As I tried to distinguish in post #6 (by using two concrete cases plus an open case "c"), the forwarding might mean many things. Forwarding can happen in ethernet level, routing level or protocol level and most of these can be done either with or without modifying actual "envelopes" of packages.
Back to the network description:
So, you have now in test setting #1:
Internet <- ->
{Some external IP} [cable router] {Internal IP 192.168.100.something}
<- subnet (A) 192.168.100.0/24, carried in a switch I ->*
*(A) {192.168.100.5/eth0} [linux box] {200.0.0.250/eth1} <- subnet (B) 200.0.0.0/24 carried in a same switch I -> (B) {200.0.0.254} [mail server]
*(A) {192.168.100.7} [test machine]
Are the following claims true:
1. You are allowed to set the test machine to have any settings you might ever want.
2. You are allowed to set the linux box to have any settings you might ever want.
3. You are allowed to set the mailserver to have any settings you might ever want.

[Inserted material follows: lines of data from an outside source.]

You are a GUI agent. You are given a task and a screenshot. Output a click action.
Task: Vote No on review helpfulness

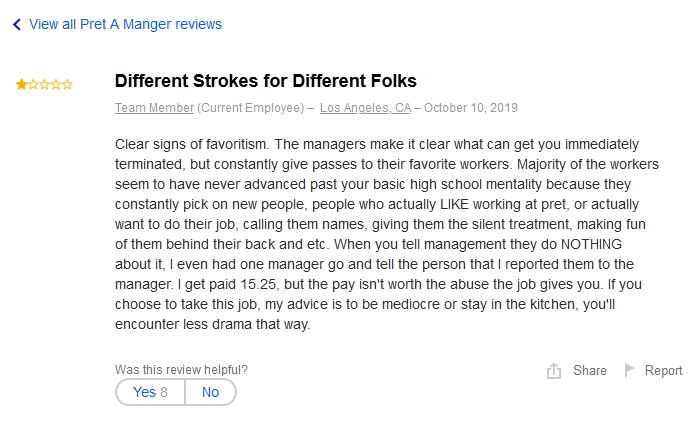(x=210, y=392)
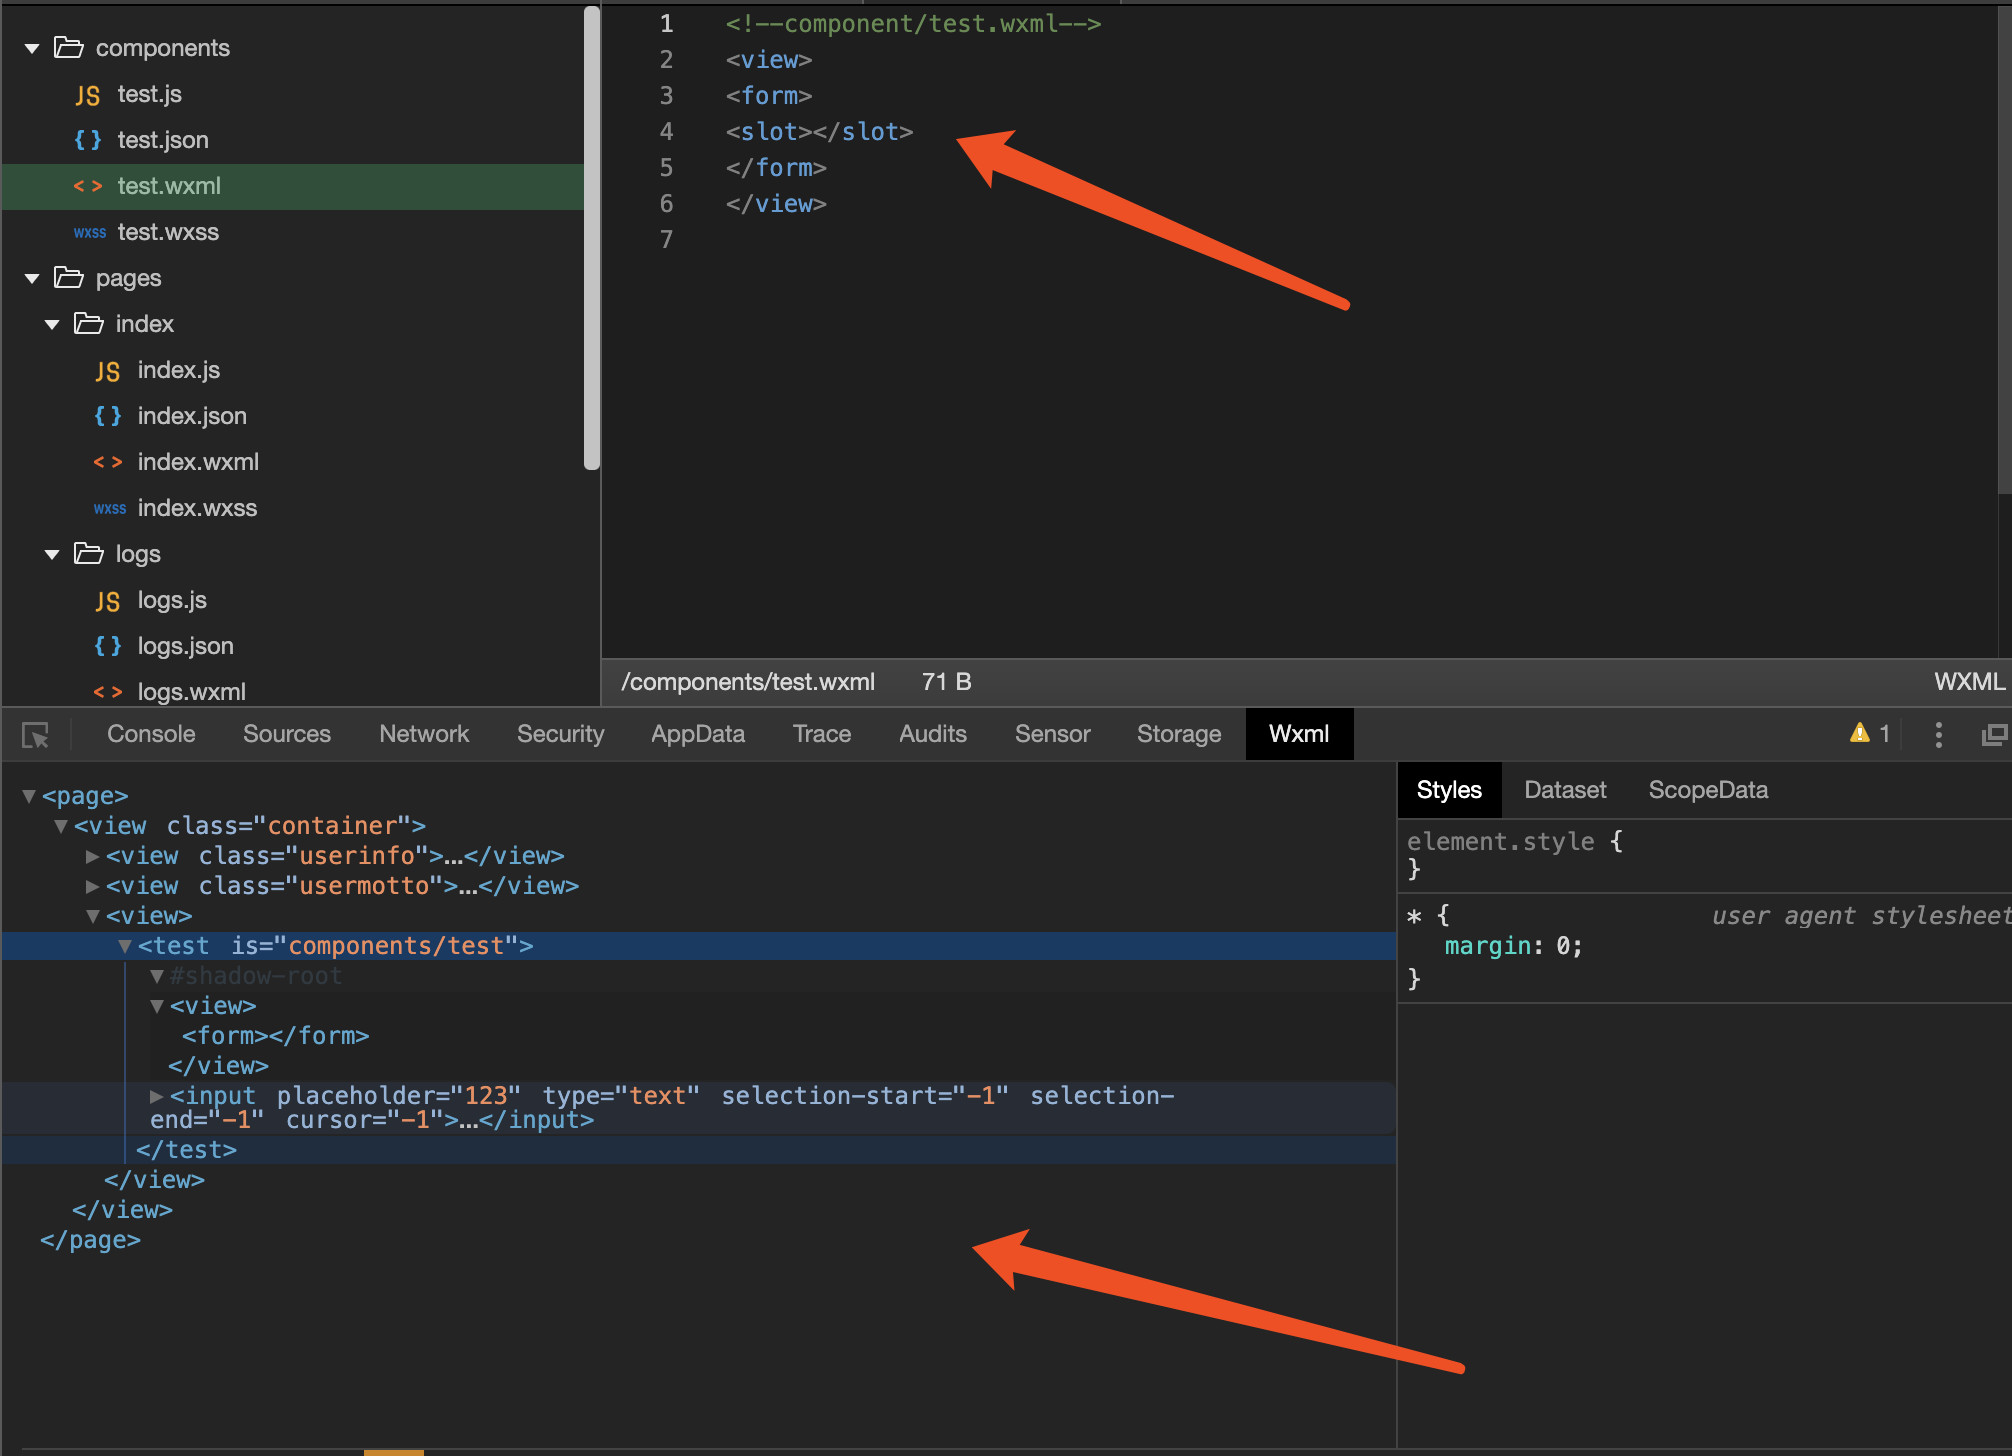Viewport: 2012px width, 1456px height.
Task: Switch to the Console tab
Action: pyautogui.click(x=151, y=734)
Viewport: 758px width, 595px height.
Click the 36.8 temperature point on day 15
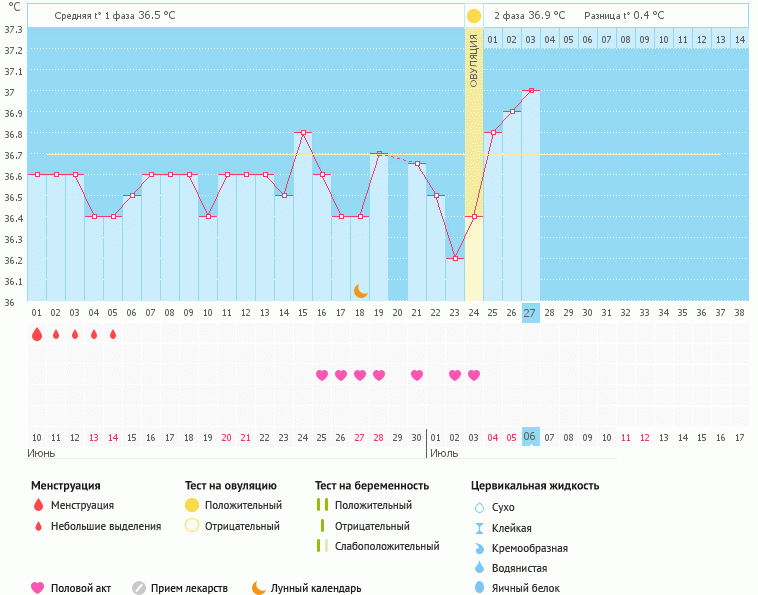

About the objectives, what do you want to happen in following cases when you write:
a) testbox# telnet 192.168.100.5 25
b) testbox# telnet 192.168.100.7 25
c) testbox# telnet
www.linuxquestions.org 25
(or any other arbitrary netsite)
d) testbox# telnet
www.linuxquestions.org 80
(or any other arbitrary netsite)
e) testbox# telnet 200.0.0.0 25
f) linuxbox# telnet 200.0.0.0 25
g) Are these relevant questions at all? Are you trying to archive something else?
Some more general remarks.
* There is normally not much sense in connecting two nics to the same switch. It might be useful is some cases, though, eg. when your switch supports ethernet bonging/channeling so you can get double throughput, but only partially useful on routing.
* Why do you want to put the mailserver into it's own subnet in the first place? Wouldn't it be
so much easier to just let the mailserver be one of the citizens (like 192.168.100.27) and setup others in the lan to use it as their mailserver. No routing, no address translation, no fuss at all.